Chiens de la Casse et Vae Soli sont lancés, pour nous rappeler que la tournée Matière Noire fait la part belle à l’album. Un petit souci de retour avec Rapha est vite oublié et les deux morceaux sont ultra puissants. La fosse est déjà sens dessus dessous, les mecs de la sécu comprennent qu’ils vont bosser…

Une Somme de détails déboule, suivi de l’impeccable l’Espérance et le Refus. Jamie est à l’aise, il est content d’y être !! S’ensuit l’hymne du groupe, sa marque de fabrique : « Positif à bloc »…

Les 5 premiers morceaux passés, Muss demande de l’indulgence au public… Jimmy fait son premier show au retour plateau, Jamie fait donc son premier concert comme bassiste titulaire… mais il annonce aussi que les 3 morceaux suivants n’ont pas été joués en live depuis… longtemps.

Déboule… « Plus qu’aucune mer » !!! Alors, là, c’est la claque dans ta face !! L’instru est mortelle, le texte puissant, effet garanti et accueil unanime du public !! Je suis sous le choc, mais pas le temps de m’en remettre ; « Même si j’explose » raisonne à son tour pour nous ramener un semblant de calme, avant de nous balancer la 3ème pépite de la soirée : « Attracteurs étranges » … les fans de la 1ère heure qui réclamaient à corps et à cris des surprises sur les setlists en ont pour leur compte.

Ceci à peine digéré, Muss explique au nouveau membre qu’un baptême du feu sans un P4 dans la foule au centre d’un circle pit ne vaut pas tripette ! Jamie ne se dégonfle pas, et descend dans la foule avec Muss pour être au centre des électrons libres pendant P4 ! Il s’en sort merveilleusement : baptême réussi !

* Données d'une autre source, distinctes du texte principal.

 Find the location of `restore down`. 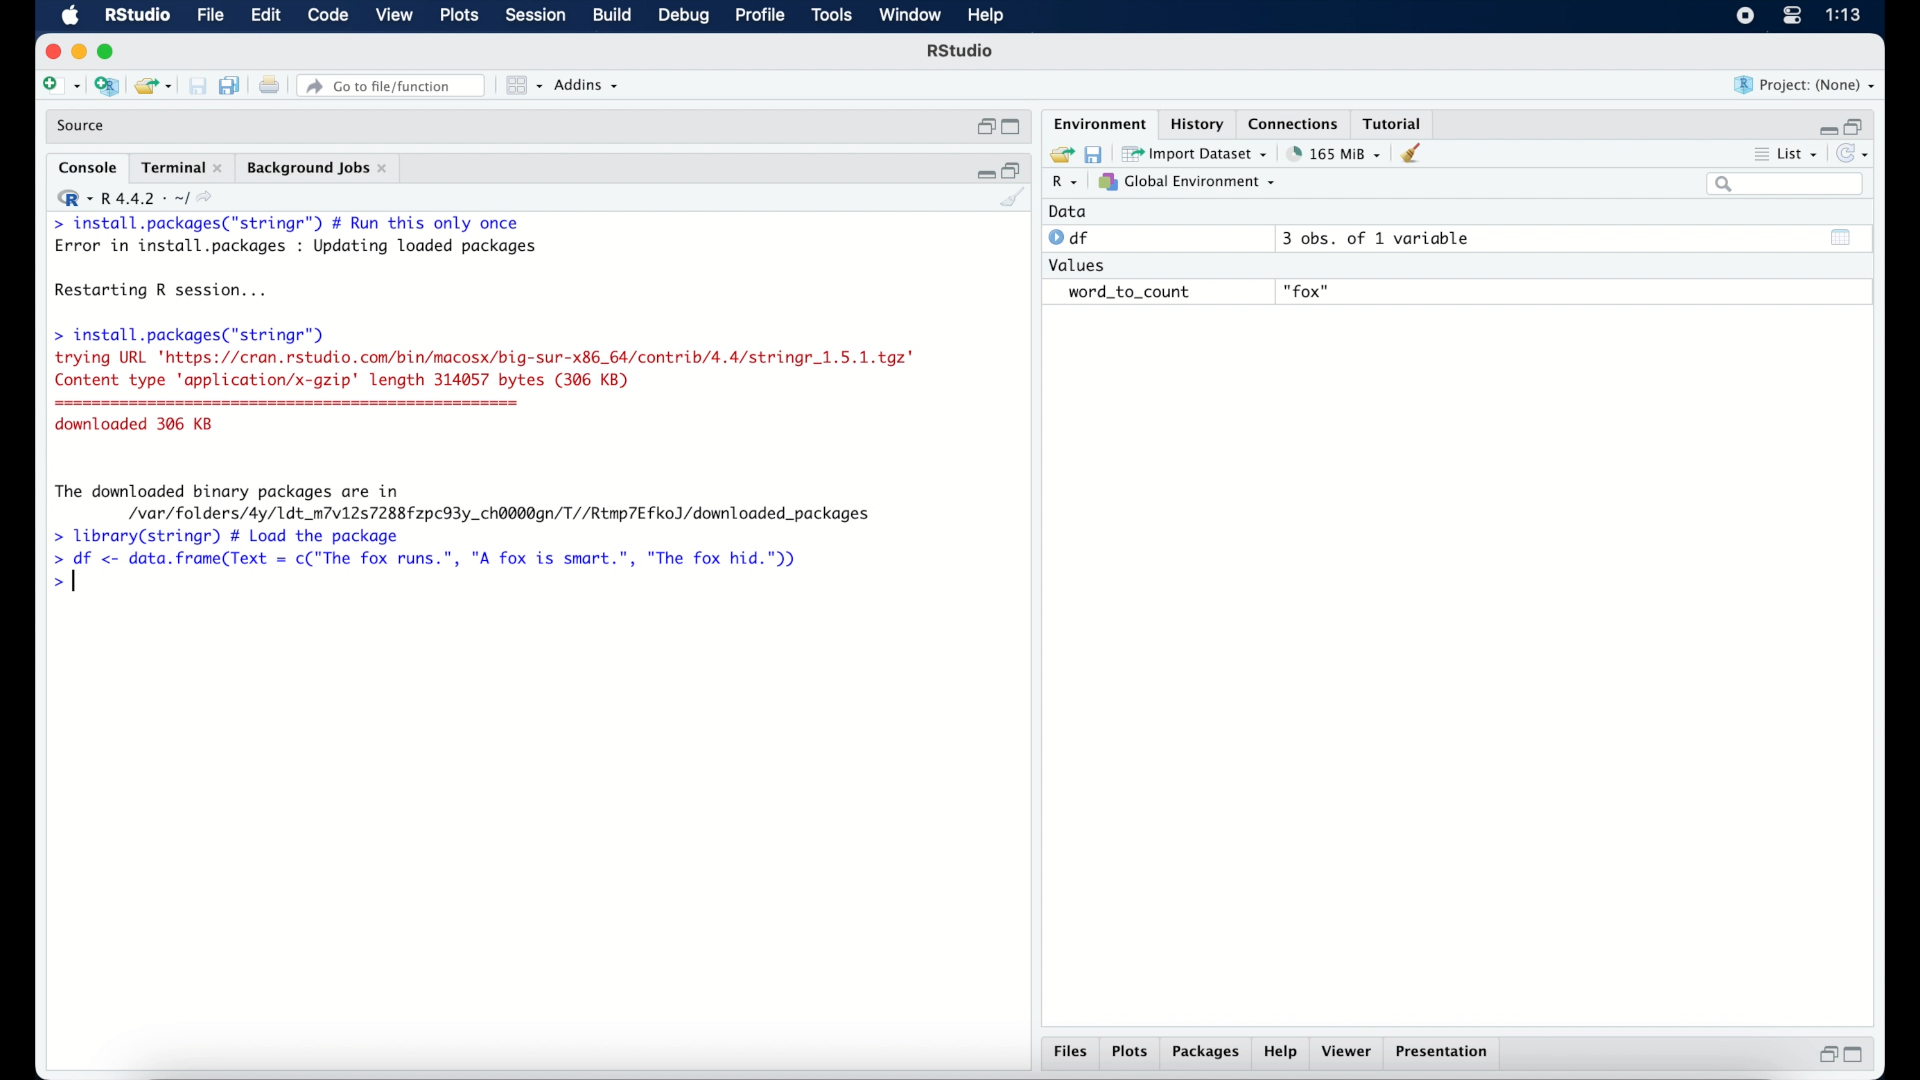

restore down is located at coordinates (1013, 169).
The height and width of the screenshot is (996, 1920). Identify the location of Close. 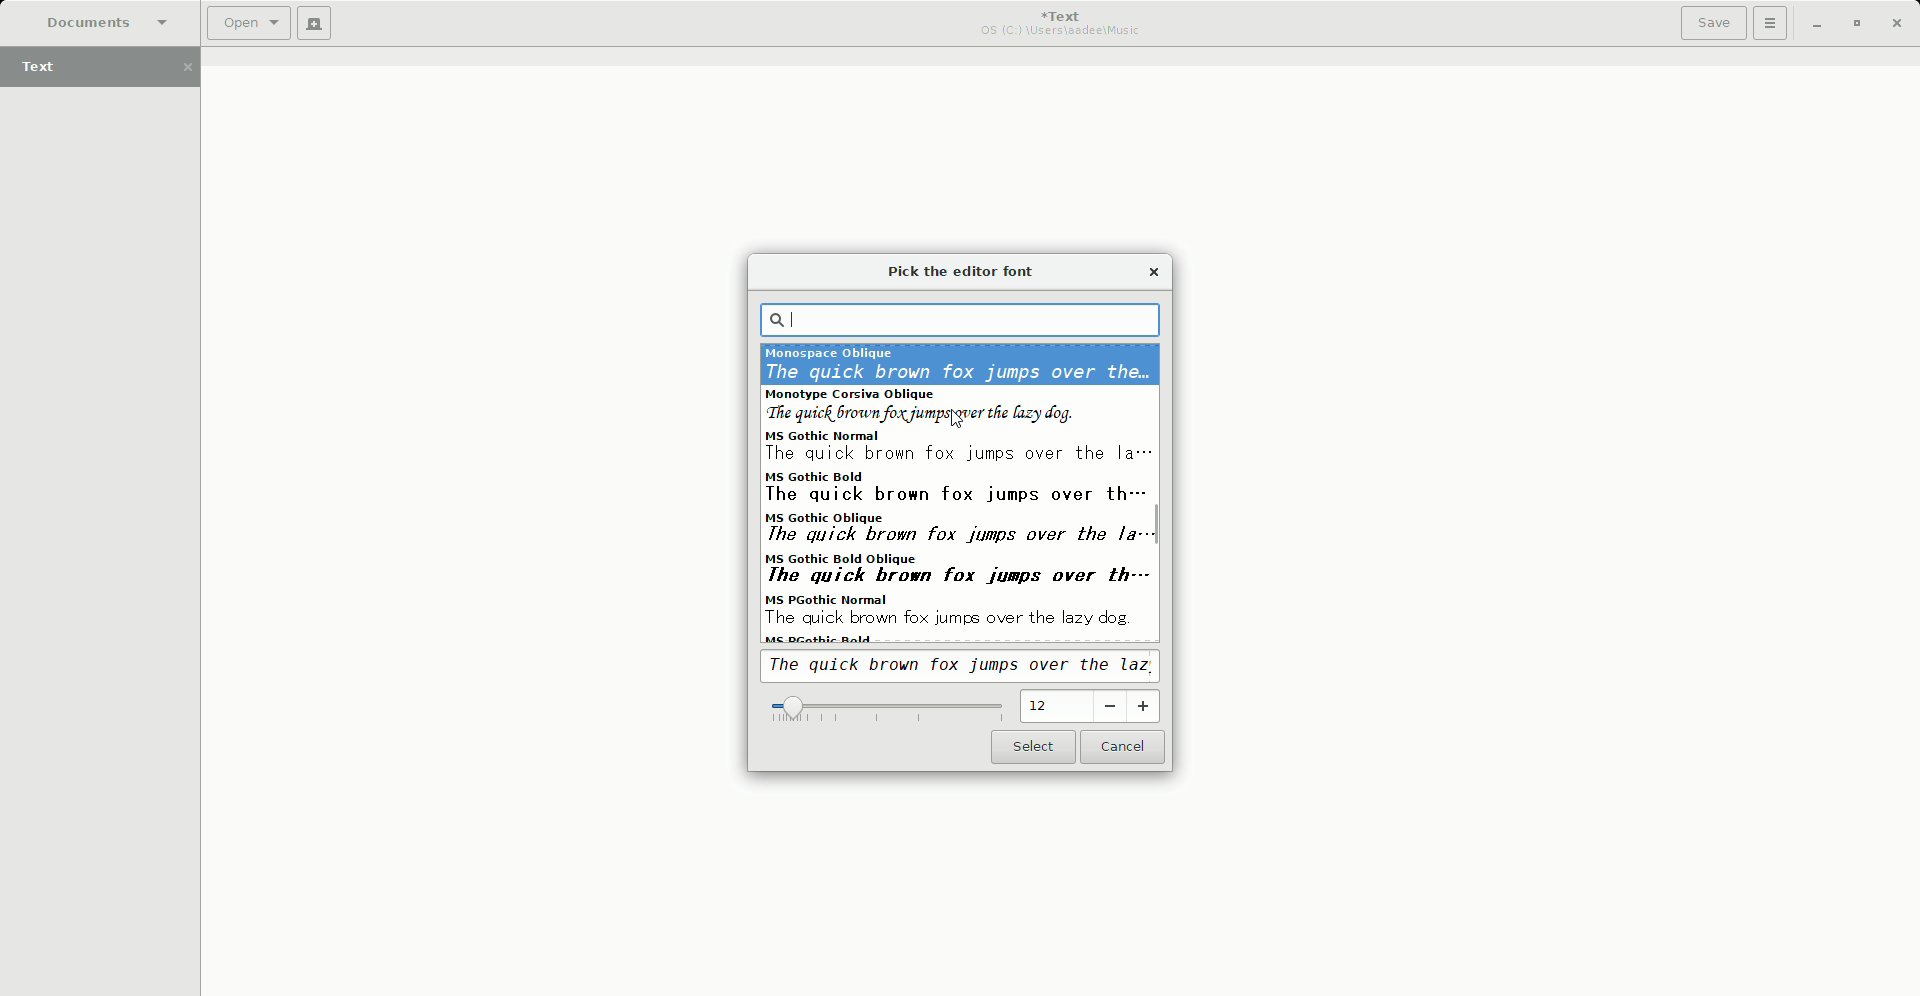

Les habituels mais indispensables Contraddiction, Plus que du Métal, Notre complot, le diabolique Tout est poison (je ne me lasserai jamais du break instrumental de ce morceau…) et Donnez-vous la peine (dont Céline, elle, ne se lassera jamais !) sont ensuite exécutés tout en maitrise.

 

La fin du set voit les furieuses et les kids débouler sur la scène pour Respect et, une fois n’est pas coutume, également pour Furia. Les Mass sont très vite rejoints aussi par les No One, qui « emmouscaillent » Fred, et les Ramoneurs de Menhirs qui viendront poser quelques vocals sur Furia avec Muss. Les roadies (sous l’influence d’un John hilare de sa bêtise, filant le fou-rire à Rapha) enlèvent les amplis vides, et le show se finit dans une ambiance hyper bon enfant ! Photos de famille, groupes, fans ravis ! (Sans vous parler des Kids, qui ont chanté, applaudi et dansé tout le show dans les coulisses, se reposant maintenant sur un flat case).

Il est presque minuit, les roadies doivent encore tout démonter, charger l’utilitaire, faire le débrief du show avec les boys… C’est vraiment un métier de FOU FURIEUX !! On ne le dira jamais assez !

 

Les Mass Hysteria, vu du côté des membres de l’Armée des Ombres :

Premier débrief également entre nous, membres du bureau, et là c’est Céline qui parle : les enfants sont unanimes « Wow, de derrière c’est quelque chose ! » Quelle joie de voir les MH monter sur scène, la bise et le sourire de Muss en prime à son arrivée. Incroyable de les voir se concentrer avant d’entrer en scène, de frissonner sur l’AC/DC et l’intro dans le noir, de les regarder jouer de près, sur les côtés, d’admirer le boulot de tous, des musiciens comme des roadies. Rapha de près, c’est impressionnant : ça tape fort et c’est magique ! Le Respect et la Furia sans jouer des coudes pour monter, la photo de famille, c’est le rêve éveillé. On termine la soirée en se disant qu’on adore être dans la fosse et qu’on y retournera, mais que c’était incroyable de vivre cette expérience.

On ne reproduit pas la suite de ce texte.